- Work instruction 1:
In the news report on university students and the GMO crop ban, who read the students' statement?
- Work instruction 2:
Write the next few paragraphs of the news report on university students and the GMO crop ban, starting after its last sentence.

- Document excerpt:
╔══

University students are opting out of biotechnology courses due to fears they might not get internship and jobs after graduation due to the ongoing ban on genetically modified (GMO) food crops by the government.
The students, mainly from University of Nairobi, Kenyatta University, Egerton University, Moi University and Jomo Kenyatta University of Agriculture and Technology, accused the government of putting their careers on the line by playing politics with the matter.
In a statement read by University of Nairobi Students Union Chairman Babu Owino, the studenrs said the ban was affecting them due to the uncertainty clouding the course that entails intensive research of the GMO products.
Other student leaders present during the press conference at Serena Hotel, Nairobi included Sam Were (Kenyatta), Towett Ng’etich (Moi), Doreen Mwenda (Kenyatta), Anyungu Wanyungu (JKUAT) and Antony Mumo (Egerton).
The students gave the government an ultimatum, that failure to reverse the decision by end of January next year, they will organise a massive strike across all public universities.
“The power of the people is stronger than the people in power. We will give an ultimatum as from January even if it means going to the streets to protect the rights of our students,” Mr Owino said.
They questioned why the government was paying lecturers and admitting students to take the course, if it does not recognise its graduates.

╚══

- Collected material:
╔══

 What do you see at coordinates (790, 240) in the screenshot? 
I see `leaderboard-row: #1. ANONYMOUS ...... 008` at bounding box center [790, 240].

╚══

- Exercise response 1:
Babu Owino, the University of Nairobi Students Union Chairman.

- Exercise response 2:
The National Environment Management Authority’s (Nema) was criticised for declining to issue a permit for GMO field trials to the Kenya Agriculture and Livestock Research Organisation (KALRO).
They claimed Nema was out to derail the research that linked GMO crops to cancer, which Kenya relied on to announce the ban and has since been retracted following concerns that it did not adhere to standard procedures.
“We must support institutions ready to locally produce GMO food crops and reduce the country’s over reliance on imports. This will create jobs and enhance food security,” Mr Owino said.
This comes barely two weeks after Parliament upheld the ban imposed by the Ministry of Health but left a window for its importation in case of food insecurity.
The Agriculture Committee of the National Assembly chaired by Mandera North MP Adan Nooru, in its report said no GM product has so far been tested for safety for human consumption by the National Biosafety Authority (NBA).
But, the students said this was a scheme by the lawmakers to frustrate local cultivation of GMO crops to allow cartels benefit from importations and challenged President Uhuru Kenyatta to crash them.
“The GMOs are labelled and if they can be allowed to mitigate the annual food shortages, it means those talking of safety concerns are engaging in sideshows,” Mr Ng’etich said.
He said they will not be silenced by politicians who want to frustrate local research in favour of multinationals who want to dominate the Kenyan market and sale their produce at exorbitant prices.
Mr Were challenged the lawmakers to prioritise the war against corruption and tribalism instead of interfering with education matters through decisions that are insensitive to students.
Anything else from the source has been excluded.